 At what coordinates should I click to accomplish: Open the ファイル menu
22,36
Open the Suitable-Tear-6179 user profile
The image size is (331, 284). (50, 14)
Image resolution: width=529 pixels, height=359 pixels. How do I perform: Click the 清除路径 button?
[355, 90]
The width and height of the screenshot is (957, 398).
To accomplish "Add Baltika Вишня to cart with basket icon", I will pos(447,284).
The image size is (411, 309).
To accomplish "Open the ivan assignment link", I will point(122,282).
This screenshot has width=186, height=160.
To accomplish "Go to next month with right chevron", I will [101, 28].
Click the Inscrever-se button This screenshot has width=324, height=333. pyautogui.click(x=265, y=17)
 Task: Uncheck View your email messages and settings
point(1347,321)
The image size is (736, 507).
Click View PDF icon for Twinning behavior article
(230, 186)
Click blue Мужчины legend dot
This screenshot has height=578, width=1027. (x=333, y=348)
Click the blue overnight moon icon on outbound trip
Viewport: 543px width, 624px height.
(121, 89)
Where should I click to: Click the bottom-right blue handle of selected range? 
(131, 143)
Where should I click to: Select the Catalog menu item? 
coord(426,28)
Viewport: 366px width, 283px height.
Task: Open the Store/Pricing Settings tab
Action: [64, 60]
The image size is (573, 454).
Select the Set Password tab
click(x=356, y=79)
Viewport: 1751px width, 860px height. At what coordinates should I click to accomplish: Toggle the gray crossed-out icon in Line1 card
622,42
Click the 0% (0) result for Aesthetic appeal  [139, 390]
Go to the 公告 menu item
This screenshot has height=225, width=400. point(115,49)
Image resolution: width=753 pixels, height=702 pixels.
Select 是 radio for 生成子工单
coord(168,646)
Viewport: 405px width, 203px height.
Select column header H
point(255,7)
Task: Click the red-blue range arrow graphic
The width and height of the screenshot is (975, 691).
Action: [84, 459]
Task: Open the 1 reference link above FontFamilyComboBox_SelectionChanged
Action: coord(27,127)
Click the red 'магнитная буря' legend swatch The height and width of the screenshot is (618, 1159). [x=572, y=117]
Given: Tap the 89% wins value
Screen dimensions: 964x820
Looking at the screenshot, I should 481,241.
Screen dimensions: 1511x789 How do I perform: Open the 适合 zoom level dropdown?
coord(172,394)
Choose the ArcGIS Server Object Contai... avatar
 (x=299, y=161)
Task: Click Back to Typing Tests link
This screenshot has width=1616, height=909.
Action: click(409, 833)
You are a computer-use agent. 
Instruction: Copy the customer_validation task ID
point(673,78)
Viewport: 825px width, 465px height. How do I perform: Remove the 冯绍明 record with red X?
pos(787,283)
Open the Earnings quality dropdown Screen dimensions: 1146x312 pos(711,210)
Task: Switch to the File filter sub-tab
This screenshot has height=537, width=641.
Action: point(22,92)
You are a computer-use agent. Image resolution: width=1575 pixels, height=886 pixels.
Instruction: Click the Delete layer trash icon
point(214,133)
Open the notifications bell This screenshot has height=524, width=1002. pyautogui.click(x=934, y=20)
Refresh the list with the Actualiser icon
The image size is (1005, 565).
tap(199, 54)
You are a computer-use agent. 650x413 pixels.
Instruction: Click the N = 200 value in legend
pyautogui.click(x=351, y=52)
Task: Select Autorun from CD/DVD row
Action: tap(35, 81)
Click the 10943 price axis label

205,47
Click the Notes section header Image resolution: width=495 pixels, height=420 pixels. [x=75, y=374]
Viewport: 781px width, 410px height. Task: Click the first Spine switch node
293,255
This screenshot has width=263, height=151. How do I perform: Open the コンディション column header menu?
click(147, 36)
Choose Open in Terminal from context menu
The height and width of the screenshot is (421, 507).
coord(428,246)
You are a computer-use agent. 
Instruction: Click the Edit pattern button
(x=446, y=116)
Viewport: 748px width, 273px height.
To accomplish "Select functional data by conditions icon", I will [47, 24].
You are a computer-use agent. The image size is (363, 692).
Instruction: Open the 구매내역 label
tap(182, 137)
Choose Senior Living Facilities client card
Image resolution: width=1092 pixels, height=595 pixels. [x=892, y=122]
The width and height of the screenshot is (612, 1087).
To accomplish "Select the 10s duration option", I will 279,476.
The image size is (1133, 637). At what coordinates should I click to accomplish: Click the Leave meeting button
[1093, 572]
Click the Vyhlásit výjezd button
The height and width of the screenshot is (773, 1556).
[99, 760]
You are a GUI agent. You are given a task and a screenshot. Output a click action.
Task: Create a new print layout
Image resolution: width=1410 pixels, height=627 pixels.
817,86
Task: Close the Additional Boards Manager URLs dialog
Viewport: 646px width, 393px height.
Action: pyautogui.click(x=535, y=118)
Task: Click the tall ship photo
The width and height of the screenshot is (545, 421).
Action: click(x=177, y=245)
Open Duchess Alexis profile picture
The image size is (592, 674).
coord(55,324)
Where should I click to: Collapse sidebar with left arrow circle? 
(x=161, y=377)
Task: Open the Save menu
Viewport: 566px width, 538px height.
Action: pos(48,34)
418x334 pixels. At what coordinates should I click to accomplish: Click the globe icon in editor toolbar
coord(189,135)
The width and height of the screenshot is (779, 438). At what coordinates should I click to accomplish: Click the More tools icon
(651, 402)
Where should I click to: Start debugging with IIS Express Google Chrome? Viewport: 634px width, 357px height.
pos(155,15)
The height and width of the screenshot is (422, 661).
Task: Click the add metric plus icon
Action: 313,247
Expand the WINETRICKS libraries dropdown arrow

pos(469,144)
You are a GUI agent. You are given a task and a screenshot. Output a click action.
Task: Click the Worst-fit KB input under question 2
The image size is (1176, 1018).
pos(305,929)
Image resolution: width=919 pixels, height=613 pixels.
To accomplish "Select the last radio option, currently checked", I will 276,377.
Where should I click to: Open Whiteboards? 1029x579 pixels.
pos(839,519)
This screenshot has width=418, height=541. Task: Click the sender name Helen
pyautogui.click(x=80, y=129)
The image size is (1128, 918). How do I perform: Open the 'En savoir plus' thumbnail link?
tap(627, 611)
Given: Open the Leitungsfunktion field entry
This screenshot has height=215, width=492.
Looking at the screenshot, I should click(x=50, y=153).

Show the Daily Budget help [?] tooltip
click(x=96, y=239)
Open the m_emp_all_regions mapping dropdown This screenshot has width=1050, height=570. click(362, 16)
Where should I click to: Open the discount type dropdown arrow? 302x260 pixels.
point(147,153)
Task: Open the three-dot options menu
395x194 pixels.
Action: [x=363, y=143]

**********

Rewrite all of the entries above as a JSON list of strings, with each line as its own string and blank lines omitted.

[
  " At what coordinates should I click to accomplish: Open the ファイル menu",
  "22,36",
  "Open the Suitable-Tear-6179 user profile",
  "The image size is (331, 284). (50, 14)",
  "Image resolution: width=529 pixels, height=359 pixels. How do I perform: Click the 清除路径 button?",
  "[355, 90]",
  "The width and height of the screenshot is (957, 398).",
  "To accomplish \"Add Baltika Вишня to cart with basket icon\", I will pos(447,284).",
  "The image size is (411, 309).",
  "To accomplish \"Open the ivan assignment link\", I will point(122,282).",
  "This screenshot has width=186, height=160.",
  "To accomplish \"Go to next month with right chevron\", I will [101, 28].",
  "Click the Inscrever-se button This screenshot has width=324, height=333. pyautogui.click(x=265, y=17)",
  " Task: Uncheck View your email messages and settings",
  "point(1347,321)",
  "The image size is (736, 507).",
  "Click View PDF icon for Twinning behavior article",
  "(230, 186)",
  "Click blue Мужчины legend dot",
  "This screenshot has height=578, width=1027. (x=333, y=348)",
  "Click the blue overnight moon icon on outbound trip",
  "Viewport: 543px width, 624px height.",
  "(121, 89)",
  "Where should I click to: Click the bottom-right blue handle of selected range? ",
  "(131, 143)",
  "Where should I click to: Select the Catalog menu item? ",
  "coord(426,28)",
  "Viewport: 366px width, 283px height.",
  "Task: Open the Store/Pricing Settings tab",
  "Action: [64, 60]",
  "The image size is (573, 454).",
  "Select the Set Password tab",
  "click(x=356, y=79)",
  "Viewport: 1751px width, 860px height. At what coordinates should I click to accomplish: Toggle the gray crossed-out icon in Line1 card",
  "622,42",
  "Click the 0% (0) result for Aesthetic appeal  [139, 390]",
  "Go to the 公告 menu item",
  "This screenshot has height=225, width=400. point(115,49)",
  "Image resolution: width=753 pixels, height=702 pixels.",
  "Select 是 radio for 生成子工单",
  "coord(168,646)",
  "Viewport: 405px width, 203px height.",
  "Select column header H",
  "point(255,7)",
  "Task: Click the red-blue range arrow graphic",
  "The width and height of the screenshot is (975, 691).",
  "Action: [84, 459]",
  "Task: Open the 1 reference link above FontFamilyComboBox_SelectionChanged",
  "Action: coord(27,127)",
  "Click the red 'магнитная буря' legend swatch The height and width of the screenshot is (618, 1159). [x=572, y=117]",
  "Given: Tap the 89% wins value",
  "Screen dimensions: 964x820",
  "Looking at the screenshot, I should 481,241.",
  "Screen dimensions: 1511x789 How do I perform: Open the 适合 zoom level dropdown?",
  "coord(172,394)",
  "Choose the ArcGIS Server Object Contai... avatar",
  " (x=299, y=161)",
  "Task: Click Back to Typing Tests link",
  "This screenshot has width=1616, height=909.",
  "Action: click(409, 833)",
  "You are a computer-use agent. ",
  "Instruction: Copy the customer_validation task ID",
  "point(673,78)",
  "Viewport: 825px width, 465px height. How do I perform: Remove the 冯绍明 record with red X?",
  "pos(787,283)",
  "Open the Earnings quality dropdown Screen dimensions: 1146x312 pos(711,210)",
  "Task: Switch to the File filter sub-tab",
  "This screenshot has height=537, width=641.",
  "Action: point(22,92)",
  "You are a computer-use agent. Image resolution: width=1575 pixels, height=886 pixels.",
  "Instruction: Click the Delete layer trash icon",
  "point(214,133)",
  "Open the notifications bell This screenshot has height=524, width=1002. pyautogui.click(x=934, y=20)",
  "Refresh the list with the Actualiser icon",
  "The image size is (1005, 565).",
  "tap(199, 54)",
  "You are a computer-use agent. 650x413 pixels.",
  "Instruction: Click the N = 200 value in legend",
  "pyautogui.click(x=351, y=52)",
  "Task: Select Autorun from CD/DVD row",
  "Action: tap(35, 81)",
  "Click the 10943 price axis label",
  "205,47",
  "Click the Notes section header Image resolution: width=495 pixels, height=420 pixels. [x=75, y=374]",
  "Viewport: 781px width, 410px height. Task: Click the first Spine switch node",
  "293,255",
  "This screenshot has width=263, height=151. How do I perform: Open the コンディション column header menu?",
  "click(147, 36)",
  "Choose Open in Terminal from context menu",
  "The height and width of the screenshot is (421, 507).",
  "coord(428,246)",
  "You are a computer-use agent. ",
  "Instruction: Click the Edit pattern button",
  "(x=446, y=116)",
  "Viewport: 748px width, 273px height.",
  "To accomplish \"Select functional data by conditions icon\", I will [47, 24].",
  "You are a computer-use agent. The image size is (363, 692).",
  "Instruction: Open the 구매내역 label",
  "tap(182, 137)",
  "Choose Senior Living Facilities client card",
  "Image resolution: width=1092 pixels, height=595 pixels. [x=892, y=122]",
  "The width and height of the screenshot is (612, 1087).",
  "To accomplish \"Select the 10s duration option\", I will 279,476.",
  "The image size is (1133, 637). At what coordinates should I click to accomplish: Click the Leave meeting button",
  "[1093, 572]",
  "Click the Vyhlásit výjezd button",
  "The height and width of the screenshot is (773, 1556).",
  "[99, 760]",
  "You are a GUI agent. You are given a task and a screenshot. Output a click action.",
  "Task: Create a new print layout",
  "Image resolution: width=1410 pixels, height=627 pixels.",
  "817,86",
  "Task: Close the Additional Boards Manager URLs dialog",
  "Viewport: 646px width, 393px height.",
  "Action: pyautogui.click(x=535, y=118)",
  "Task: Click the tall ship photo",
  "The width and height of the screenshot is (545, 421).",
  "Action: click(x=177, y=245)",
  "Open Duchess Alexis profile picture",
  "The image size is (592, 674).",
  "coord(55,324)",
  "Where should I click to: Collapse sidebar with left arrow circle? ",
  "(x=161, y=377)",
  "Task: Open the Save menu",
  "Viewport: 566px width, 538px height.",
  "Action: pos(48,34)",
  "418x334 pixels. At what coordinates should I click to accomplish: Click the globe icon in editor toolbar",
  "coord(189,135)",
  "The width and height of the screenshot is (779, 438). At what coordinates should I click to accomplish: Click the More tools icon",
  "(651, 402)",
  "Where should I click to: Start debugging with IIS Express Google Chrome? Viewport: 634px width, 357px height.",
  "pos(155,15)",
  "The height and width of the screenshot is (422, 661).",
  "Task: Click the add metric plus icon",
  "Action: 313,247",
  "Expand the WINETRICKS libraries dropdown arrow",
  "pos(469,144)",
  "You are a GUI agent. You are given a task and a screenshot. Output a click action.",
  "Task: Click the Worst-fit KB input under question 2",
  "The image size is (1176, 1018).",
  "pos(305,929)",
  "Image resolution: width=919 pixels, height=613 pixels.",
  "To accomplish \"Select the last radio option, currently checked\", I will 276,377.",
  "Where should I click to: Open Whiteboards? 1029x579 pixels.",
  "pos(839,519)",
  "This screenshot has width=418, height=541. Task: Click the sender name Helen",
  "pyautogui.click(x=80, y=129)",
  "The image size is (1128, 918). How do I perform: Open the 'En savoir plus' thumbnail link?",
  "tap(627, 611)",
  "Given: Open the Leitungsfunktion field entry",
  "This screenshot has height=215, width=492.",
  "Looking at the screenshot, I should click(x=50, y=153).",
  "Show the Daily Budget help [?] tooltip",
  "click(x=96, y=239)",
  "Open the m_emp_all_regions mapping dropdown This screenshot has width=1050, height=570. click(362, 16)",
  "Where should I click to: Open the discount type dropdown arrow? 302x260 pixels.",
  "point(147,153)",
  "Task: Open the three-dot options menu",
  "395x194 pixels.",
  "Action: [x=363, y=143]"
]